Monday, March 08, 2010
Today -100: March 8, 1910: Of general strikes, shirtwaists, hatpins, and the Solomon of Flatbush Court
Philadelphia general strike: the unions say 100,000 are on strike, the police authorities say 18,407, the mayor 12,000.
Remember the shirtwaist strike? The Women’s Trade Union League states that it was won on more or less favorable terms, and the WTUL is now focusing on publicizing the firms that made the best settlements. Two firms, the NYT notes, are even putting union labels on their goods.

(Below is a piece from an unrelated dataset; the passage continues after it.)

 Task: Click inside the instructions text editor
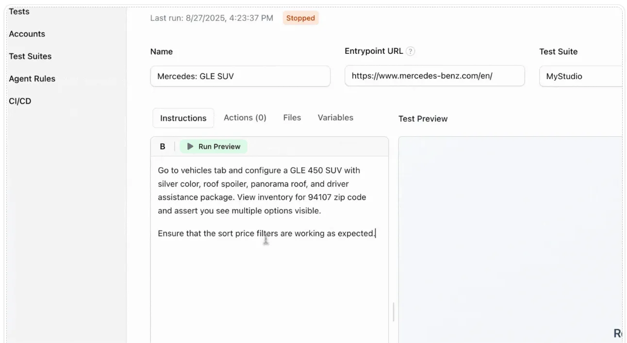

So, um, look for the union label.
One thing they credit with helping the strike: the change of police policy, stopping arrests of peaceful picketers, by Mayor Gaynor after he came to office in January.

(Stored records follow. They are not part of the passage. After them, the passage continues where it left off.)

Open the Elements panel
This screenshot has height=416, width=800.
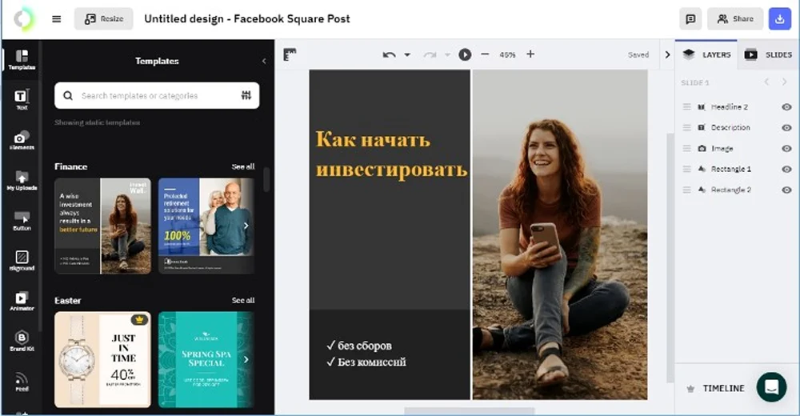[22, 140]
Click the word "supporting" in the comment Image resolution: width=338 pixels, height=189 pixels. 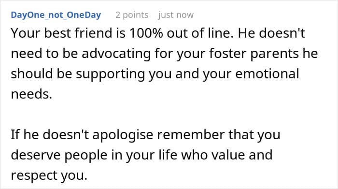(x=111, y=74)
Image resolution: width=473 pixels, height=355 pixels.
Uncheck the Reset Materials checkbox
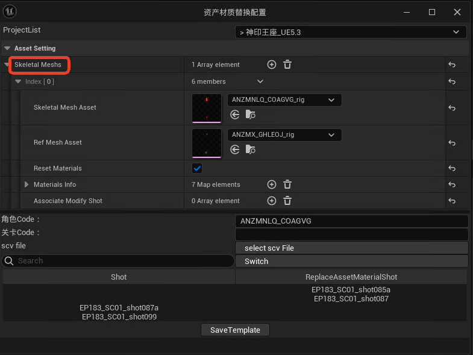(197, 168)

The Chicago city council’s judiciary committee orders an ordinance drawn up to ban hatpins extending half an inch beyond the crown of the hat. Several women came to express their disapproval of the City of Chicago regulating their clothing. Alderman Mack responded, “Well, you women want to regulate what we men drink, don’t you?” and Alderman Bauler said, “If women care to wear carrots and roosters on their heads, that is a matter of their own concern, and it cannot be interfered with by the city, but when it comes to wearing swords they must be stopped.”
Headline of the Day -100: “Policeman Swims for Negro.” An exciting story of a cop who jumped into Rockaway Inlet to capture an armed killer trying to escape by launch, who was not only, as the story informed us repeatedly, a negro, but a “giant negro.”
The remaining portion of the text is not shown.